EXERCISE DESCRIPTION:
When you repeat the material, keep each line exact and omit the pictures.

DATA SUPPLIED:
-- -- --

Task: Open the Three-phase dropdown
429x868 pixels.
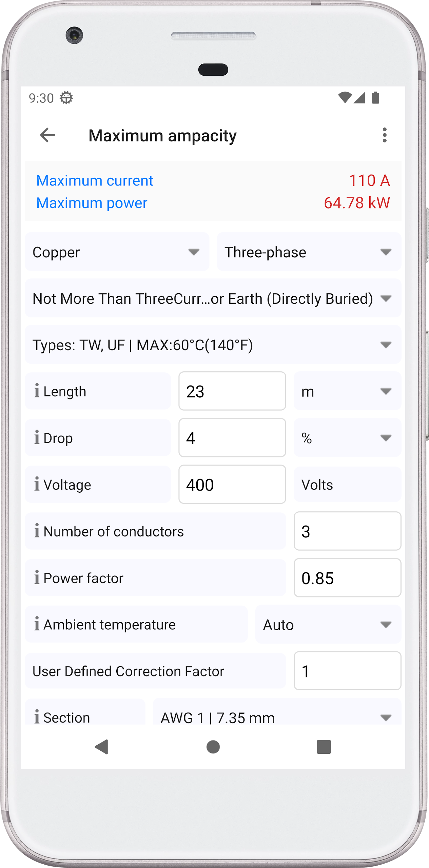Action: point(309,252)
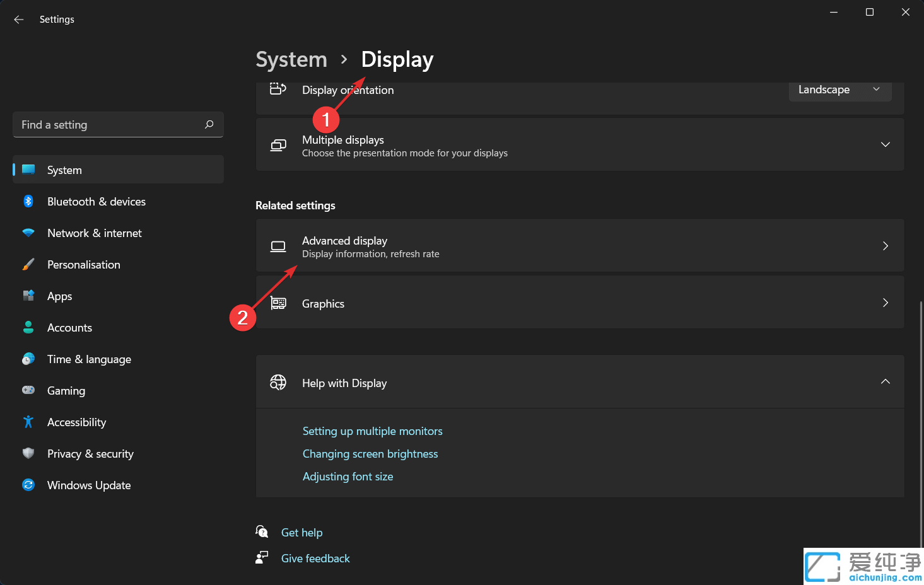Select the Accounts person icon
The width and height of the screenshot is (924, 585).
tap(28, 327)
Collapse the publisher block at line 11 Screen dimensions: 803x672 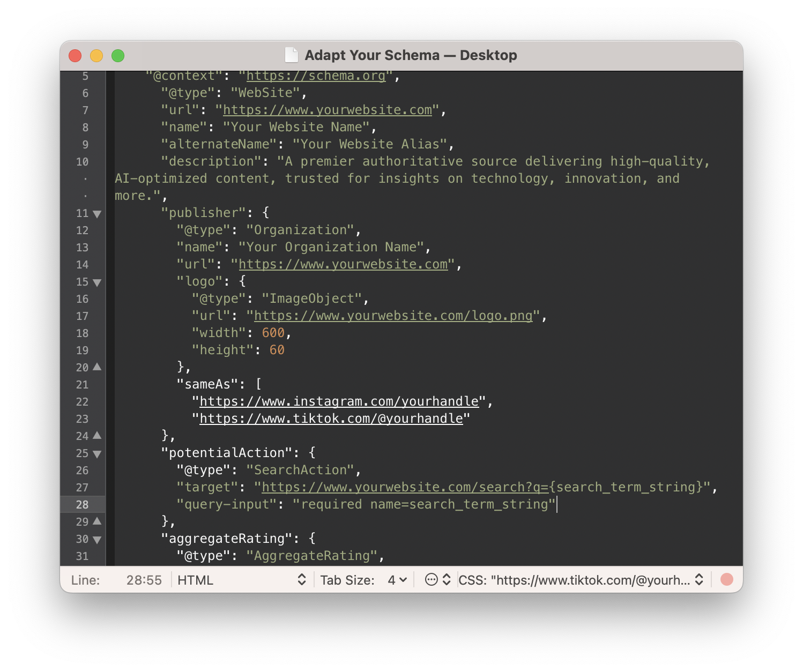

-- -- --

ANSWER SECTION:
Task: Open the Three-phase dropdown
429x868 pixels.
Action: point(309,252)
Select the Accounts person icon
The width and height of the screenshot is (924, 585).
tap(28, 327)
Collapse the publisher block at line 11 Screen dimensions: 803x672 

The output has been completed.